The financial future of cash-strapped Brookhaven was the focus of a wide-ranging debate last night between the two candidates for town supervisor.
The "positive things" of previous Brookhaven supervisor Mark Lesko's administration will continue, Democrat Brian Beedenbender said, if voters pick him Nov. 6.
"I'm proud of what we've done in the last three years," said Beedenbender, who was Lesko's chief of staff. He cited the town's Blight to Light initiative as a key success in improving blighted areas of Brookhaven. "I have the experience to keep moving forward."
Before Lesko resigned to take the helm of nonprofit Accelerate Long Island, he "left a budget on the table that could kindly be described as draconian," said Republican candidate and Suffolk County legislator Edward Romaine.
He criticized Lesko and his hasty departure in September: "I'm running because I want to change a lot of what's not right with Brookhaven."
Romaine criticized Lesko's proposed $247 million 2013 budget, which keeps taxes steady but calls for the closing of the Holtsville ecology center and eliminates some services.
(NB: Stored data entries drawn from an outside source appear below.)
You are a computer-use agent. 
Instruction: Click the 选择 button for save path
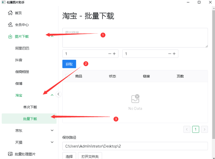coord(69,156)
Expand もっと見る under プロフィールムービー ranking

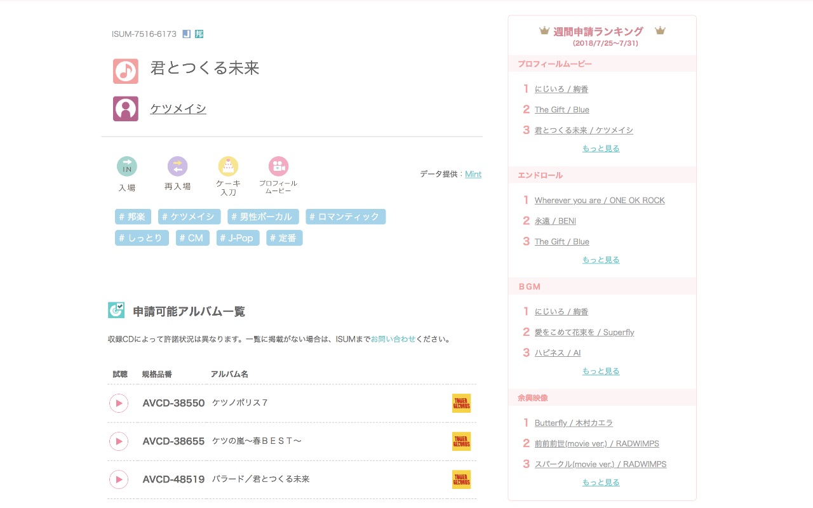(601, 149)
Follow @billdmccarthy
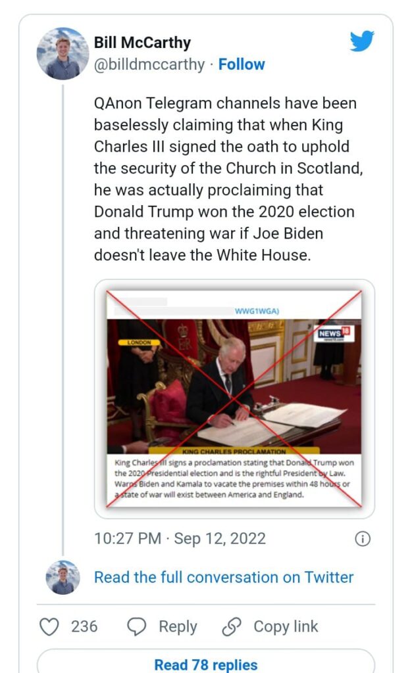Screen dimensions: 412x673 coord(242,64)
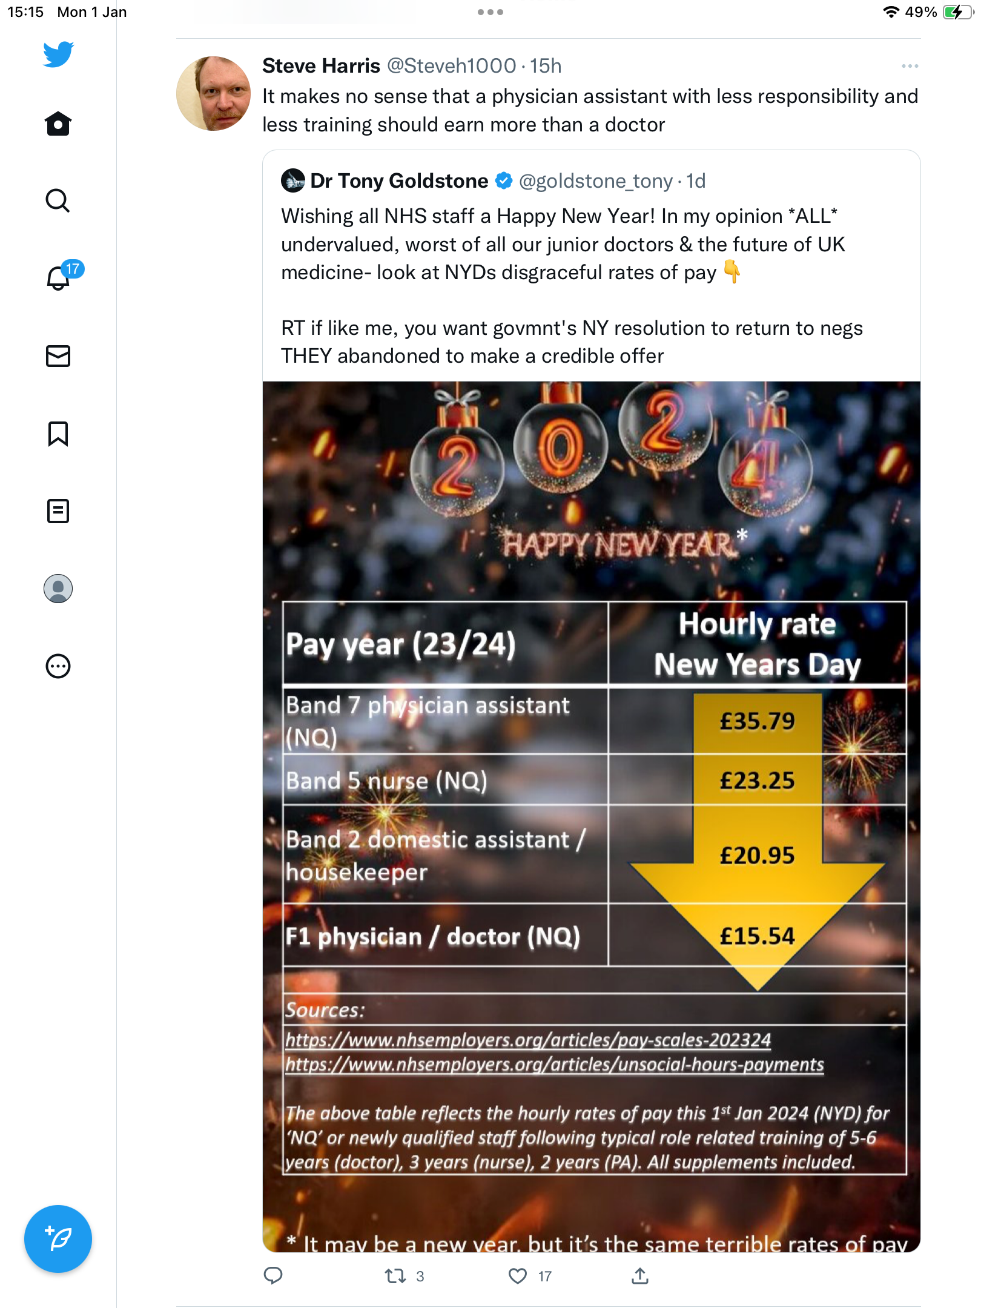Open Dr Tony Goldstone's quoted tweet
Image resolution: width=981 pixels, height=1308 pixels.
pos(592,266)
The proposed budget would be balanced only after pulling $6 million from the town's surplus fund.
Both Romaine and Beedenbender pledged to find a way to keep the ecology center open.
The topics that have dominated town policy in the past few years came up in questions submitted by some of the scores of audience members.
In responding to a question about the future of the unpopular town landfill in Yaphank, which generates about $40 million yearly in income, both candidates distanced themselves from Lesko's previous proposal to increase the landfill's height by 50 feet to make more money.
Beedenbender said the town needs to expand its recycling program and find alternative revenue streams. Romaine said the town became too dependent on the landfill's revenues and the landfill is a regional issue, not just Brookhaven's.
In answering questions about protecting the ecologically fragile Carmans River, both candidates said they would fight to save the river's watershed against overdevelopment.
Beedenbender said Lesko's previous proposal to save the river by transferring development credits away from fragile areas into denser areas tried to do too much in one vote. Romaine said while multifamily housing is needed on Long Island, the communities should have more input.